[Element lookup entries]

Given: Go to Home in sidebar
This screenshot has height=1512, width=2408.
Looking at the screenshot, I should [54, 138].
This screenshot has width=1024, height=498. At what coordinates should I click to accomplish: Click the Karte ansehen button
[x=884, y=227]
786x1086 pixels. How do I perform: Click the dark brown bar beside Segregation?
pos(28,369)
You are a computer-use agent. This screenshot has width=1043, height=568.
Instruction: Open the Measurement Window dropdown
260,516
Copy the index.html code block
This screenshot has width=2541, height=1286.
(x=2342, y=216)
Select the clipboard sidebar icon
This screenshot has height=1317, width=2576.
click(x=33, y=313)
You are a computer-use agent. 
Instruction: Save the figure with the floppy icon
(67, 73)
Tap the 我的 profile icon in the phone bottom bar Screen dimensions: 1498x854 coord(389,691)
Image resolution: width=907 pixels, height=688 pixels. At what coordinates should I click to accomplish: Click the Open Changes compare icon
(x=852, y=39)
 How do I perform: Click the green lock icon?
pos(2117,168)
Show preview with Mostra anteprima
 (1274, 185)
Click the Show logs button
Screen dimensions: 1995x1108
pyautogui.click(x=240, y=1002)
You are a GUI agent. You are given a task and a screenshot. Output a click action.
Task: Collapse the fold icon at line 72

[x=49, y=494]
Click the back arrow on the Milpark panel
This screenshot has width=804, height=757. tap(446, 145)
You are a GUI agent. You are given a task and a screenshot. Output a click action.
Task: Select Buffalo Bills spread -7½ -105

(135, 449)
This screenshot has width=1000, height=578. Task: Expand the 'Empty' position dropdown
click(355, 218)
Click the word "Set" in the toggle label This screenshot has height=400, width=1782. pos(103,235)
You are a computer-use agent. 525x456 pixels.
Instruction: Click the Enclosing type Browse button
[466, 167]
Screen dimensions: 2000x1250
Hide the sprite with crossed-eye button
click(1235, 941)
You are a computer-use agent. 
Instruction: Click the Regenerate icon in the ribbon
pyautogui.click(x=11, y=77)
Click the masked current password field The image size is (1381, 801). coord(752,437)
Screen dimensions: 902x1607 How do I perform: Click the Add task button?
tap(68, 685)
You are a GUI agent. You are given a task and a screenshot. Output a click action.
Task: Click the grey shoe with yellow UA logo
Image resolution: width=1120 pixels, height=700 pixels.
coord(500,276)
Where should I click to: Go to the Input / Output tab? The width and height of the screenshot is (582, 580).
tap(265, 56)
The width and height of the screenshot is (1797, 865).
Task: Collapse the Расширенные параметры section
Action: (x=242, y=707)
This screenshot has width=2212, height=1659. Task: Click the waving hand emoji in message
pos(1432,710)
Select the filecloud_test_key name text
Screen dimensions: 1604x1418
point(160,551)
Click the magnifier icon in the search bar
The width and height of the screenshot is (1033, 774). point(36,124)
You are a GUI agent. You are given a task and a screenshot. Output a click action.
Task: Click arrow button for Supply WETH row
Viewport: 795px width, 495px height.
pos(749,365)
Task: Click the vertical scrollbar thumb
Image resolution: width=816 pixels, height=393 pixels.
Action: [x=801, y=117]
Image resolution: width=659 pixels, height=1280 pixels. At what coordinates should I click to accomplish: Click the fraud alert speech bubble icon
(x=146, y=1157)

- What you should do -
Gather every line of the entries above that contains the word "coordinates" and copy each such line in full. Matching is case-sensitive.

- Expected output -
This screenshot has width=1024, height=498. At what coordinates should I click to accomplish: Click the Karte ansehen button
Image resolution: width=907 pixels, height=688 pixels. At what coordinates should I click to accomplish: Click the Open Changes compare icon
Image resolution: width=659 pixels, height=1280 pixels. At what coordinates should I click to accomplish: Click the fraud alert speech bubble icon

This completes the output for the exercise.